In September 2012, we reported that Judge Amy Berman Jackson of the U.S. District Court for the District of Columbia dismissed a complaint filed by several registered lobbyists that challenged the Obama Administration’s policy barring lobbyists from federal advisory boards and commissions.  Although Judge Jackson acknowledged potential implications for rights guaranteed by the First Amendment (“the right . . . to petition the Government”) and the Fifth Amendment, she concluded that the policy was constitutional because it did not withhold a government “benefit,” retaliate for a specific viewpoint, or improperly classify individuals based on constitutionally protected activity.

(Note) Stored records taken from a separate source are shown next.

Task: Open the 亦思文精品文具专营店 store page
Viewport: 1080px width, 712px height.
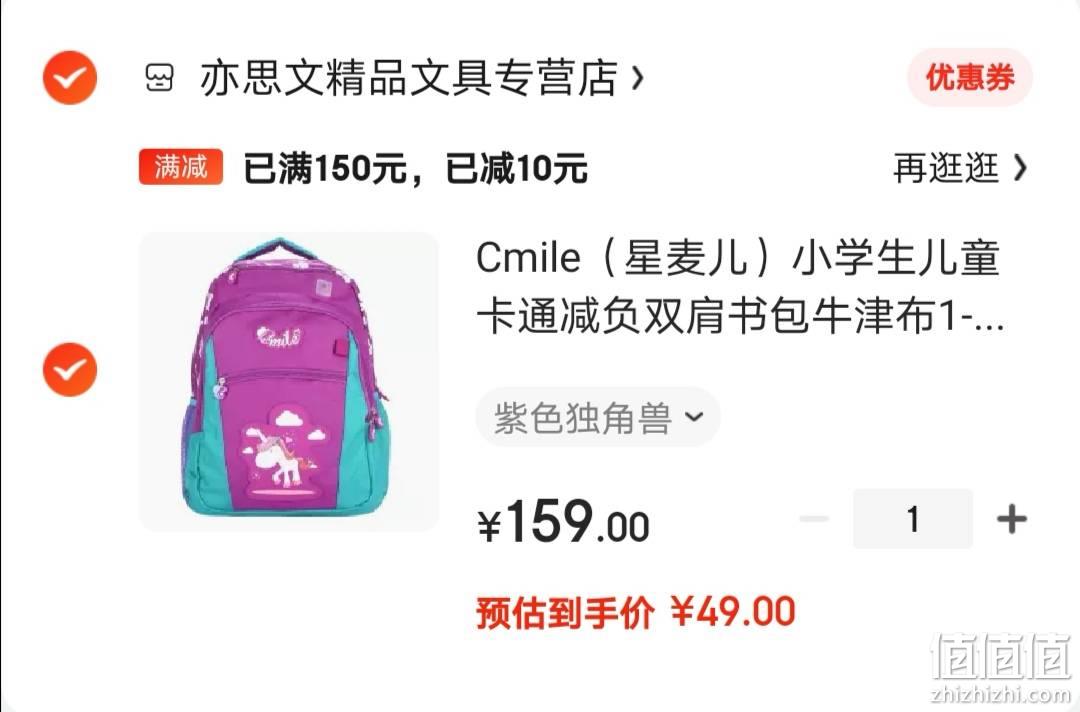Action: click(409, 78)
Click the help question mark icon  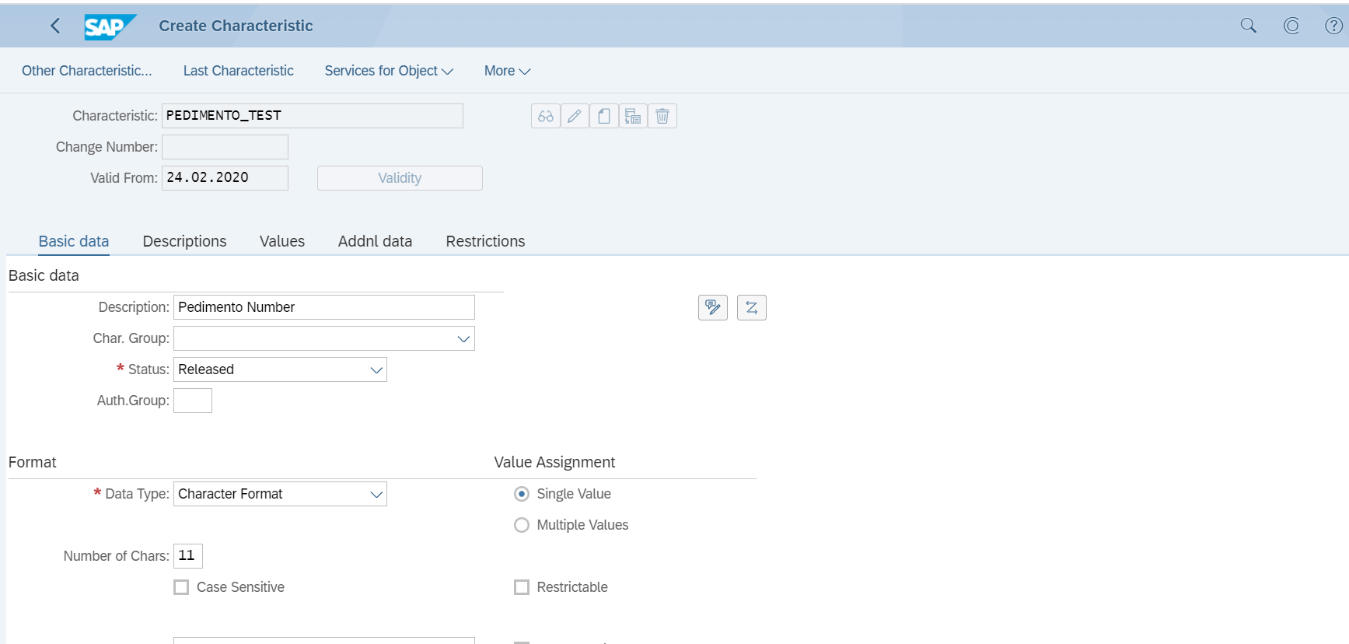1333,26
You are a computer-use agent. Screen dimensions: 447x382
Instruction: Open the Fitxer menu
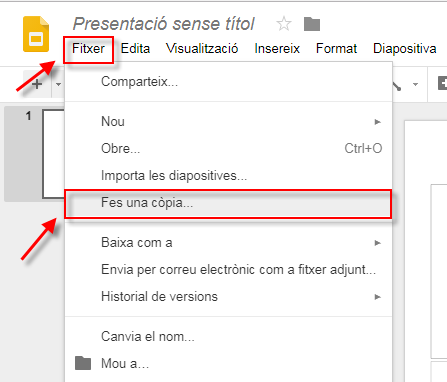tap(88, 49)
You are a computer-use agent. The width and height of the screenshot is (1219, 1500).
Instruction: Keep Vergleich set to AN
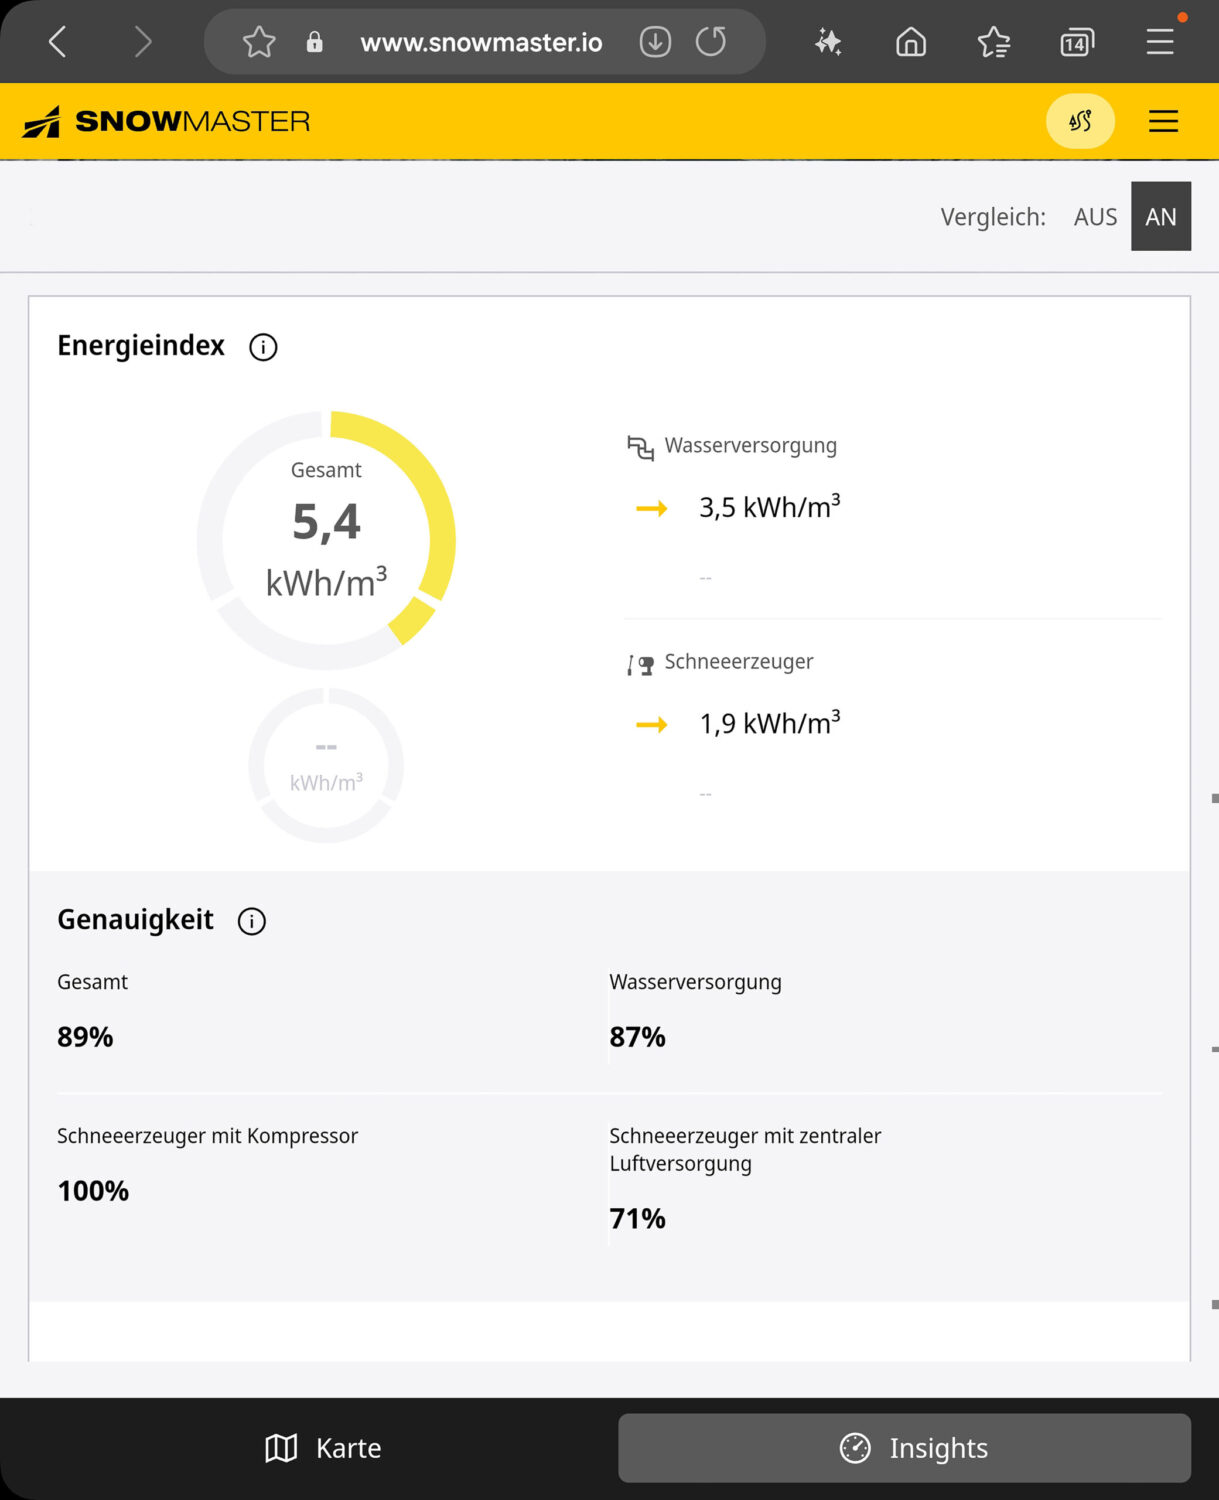[1160, 216]
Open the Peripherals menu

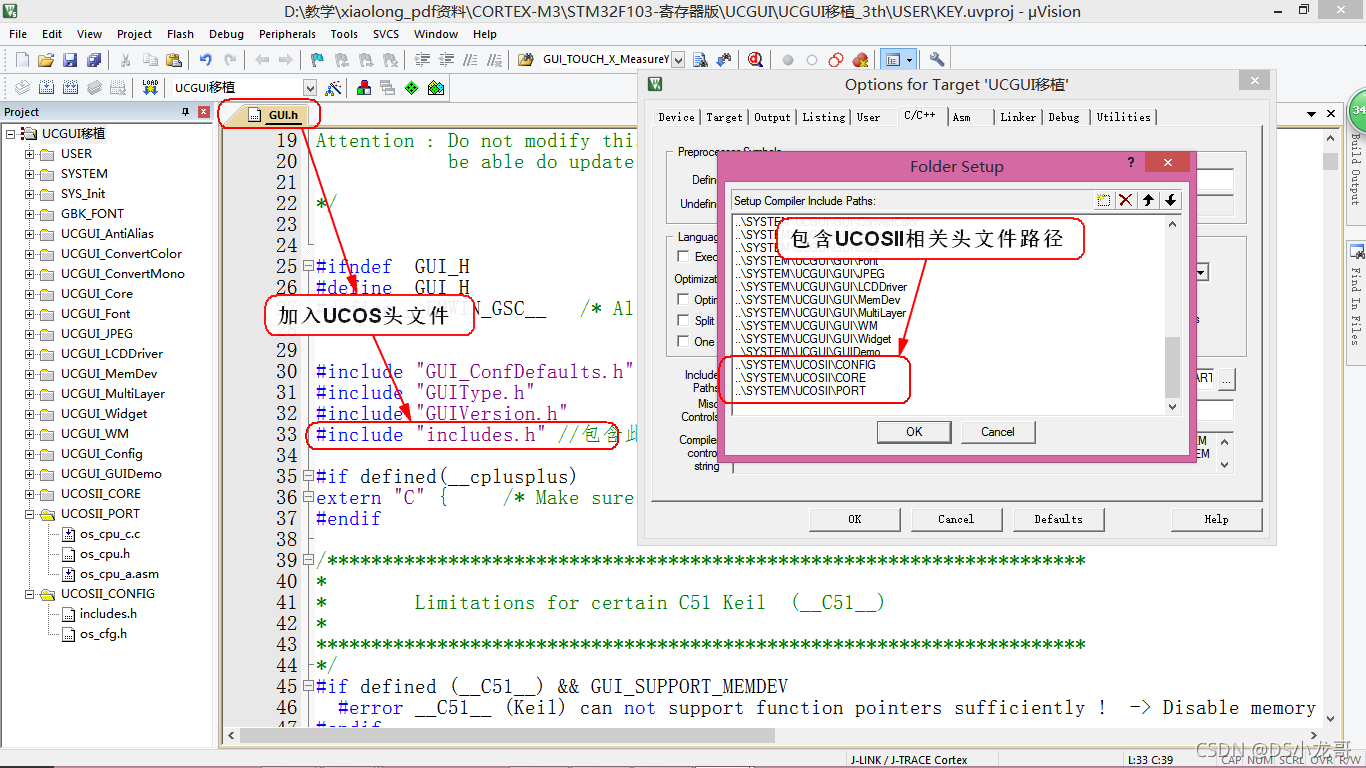click(287, 33)
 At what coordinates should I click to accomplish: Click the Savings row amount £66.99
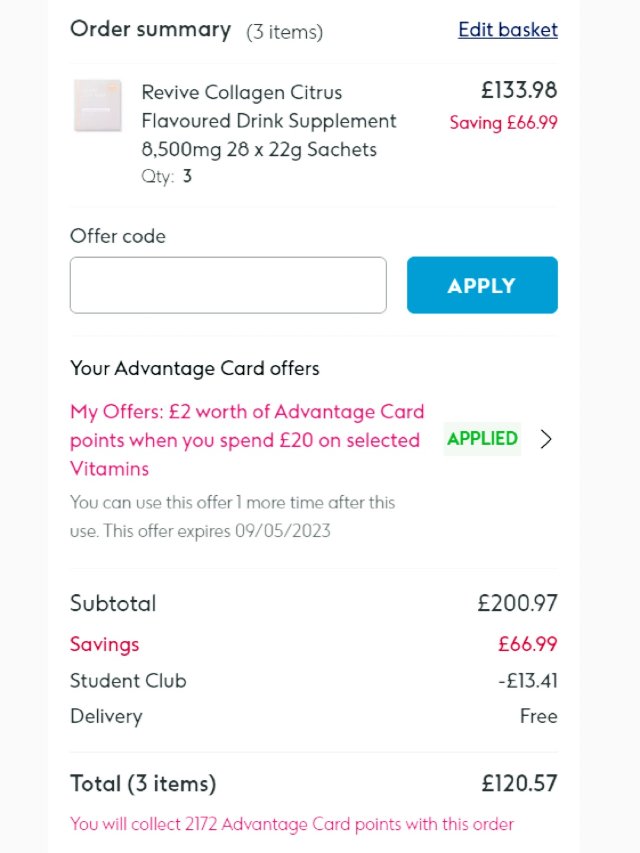point(527,644)
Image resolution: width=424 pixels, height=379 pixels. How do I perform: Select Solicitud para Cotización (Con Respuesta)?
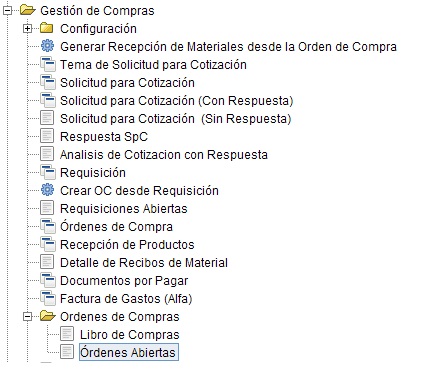coord(177,101)
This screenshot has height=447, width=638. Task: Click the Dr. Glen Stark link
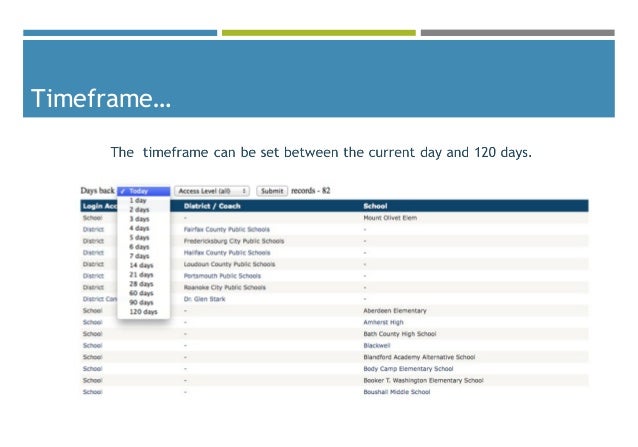[x=204, y=299]
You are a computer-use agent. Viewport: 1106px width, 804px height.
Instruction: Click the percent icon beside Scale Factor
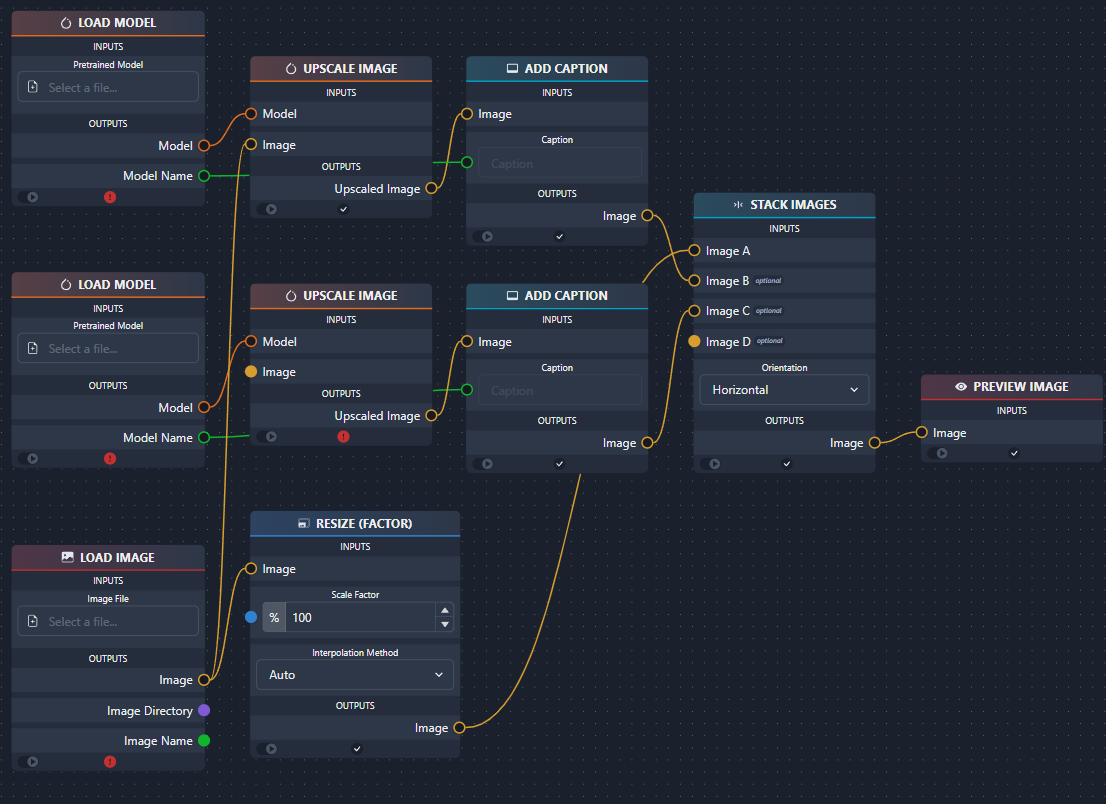[x=274, y=618]
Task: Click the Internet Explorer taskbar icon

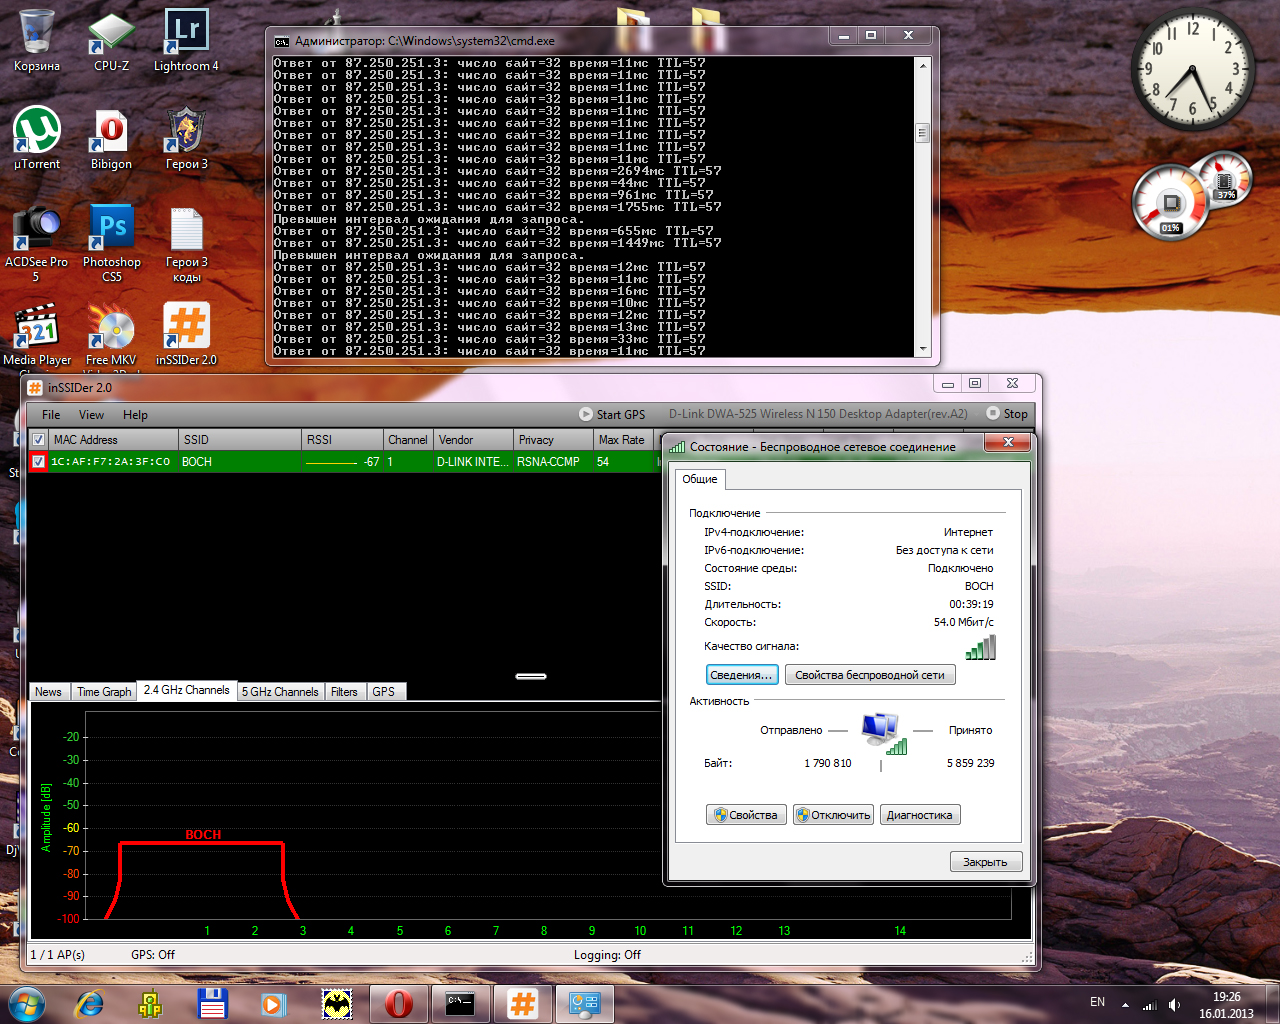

This week, the lobbyists appealed.  In a brief filed in the D.C. Circuit Court of Appeals, the lobbyists argued that the ban is unconstitutional because the government is precluded from “denying a person a benefit because the person engaged in constitutionally protected activity.”

In their brief, the lobbyists disputed each of the District Court’s core conclusions.  First, the lobbyists contended that service on an advisory board was enough of a government benefit to confer constitutional protections.  The brief analogized to volunteer opportunities and participation in adopt-a-highway programs, which had both received constitutional protections in other cases.  Second, the lobbyists argued that the lack of viewpoint discrimination was immaterial because the right to petition the government has separate and distinct First Amendment protections, regardless of the right of free speech.  The lobbyists also argued that the ban should receive heightened scrutiny by the court because it draws distinctions based on constitutionally protected activity.

The Department of Justice is expected to file the government’s reply brief in the coming weeks.